• _RECORDS SUPPLIED_

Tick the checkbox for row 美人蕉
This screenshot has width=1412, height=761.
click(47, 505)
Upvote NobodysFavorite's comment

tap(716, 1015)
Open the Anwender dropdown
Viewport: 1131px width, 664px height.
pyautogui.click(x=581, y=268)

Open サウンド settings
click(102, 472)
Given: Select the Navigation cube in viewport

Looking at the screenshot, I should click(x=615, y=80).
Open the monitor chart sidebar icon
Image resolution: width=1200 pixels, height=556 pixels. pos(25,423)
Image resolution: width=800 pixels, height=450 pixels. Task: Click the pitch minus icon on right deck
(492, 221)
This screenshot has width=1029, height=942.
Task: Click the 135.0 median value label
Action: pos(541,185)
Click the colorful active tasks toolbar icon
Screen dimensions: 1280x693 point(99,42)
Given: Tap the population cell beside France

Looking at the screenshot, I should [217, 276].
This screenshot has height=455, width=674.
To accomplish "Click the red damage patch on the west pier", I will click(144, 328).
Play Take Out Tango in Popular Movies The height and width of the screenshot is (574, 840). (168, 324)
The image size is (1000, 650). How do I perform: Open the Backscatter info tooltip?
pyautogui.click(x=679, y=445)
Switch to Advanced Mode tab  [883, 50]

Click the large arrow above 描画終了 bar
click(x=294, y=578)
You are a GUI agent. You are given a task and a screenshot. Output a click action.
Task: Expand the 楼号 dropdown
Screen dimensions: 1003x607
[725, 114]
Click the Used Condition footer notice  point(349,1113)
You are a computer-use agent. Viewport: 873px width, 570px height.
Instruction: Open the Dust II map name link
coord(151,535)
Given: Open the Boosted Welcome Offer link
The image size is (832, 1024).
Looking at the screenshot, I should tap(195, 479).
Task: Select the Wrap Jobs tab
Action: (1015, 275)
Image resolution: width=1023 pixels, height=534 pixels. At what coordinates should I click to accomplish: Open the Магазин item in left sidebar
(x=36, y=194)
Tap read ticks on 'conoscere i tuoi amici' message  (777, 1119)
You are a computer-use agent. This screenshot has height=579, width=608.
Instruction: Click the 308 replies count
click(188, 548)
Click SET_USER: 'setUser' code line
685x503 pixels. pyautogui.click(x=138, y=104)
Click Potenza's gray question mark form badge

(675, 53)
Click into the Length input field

• _WHAT TO DO_
Go over the entries above and say how many lines hold the string "computer", with no other text.

• _ANSWER TO THIS TASK_
2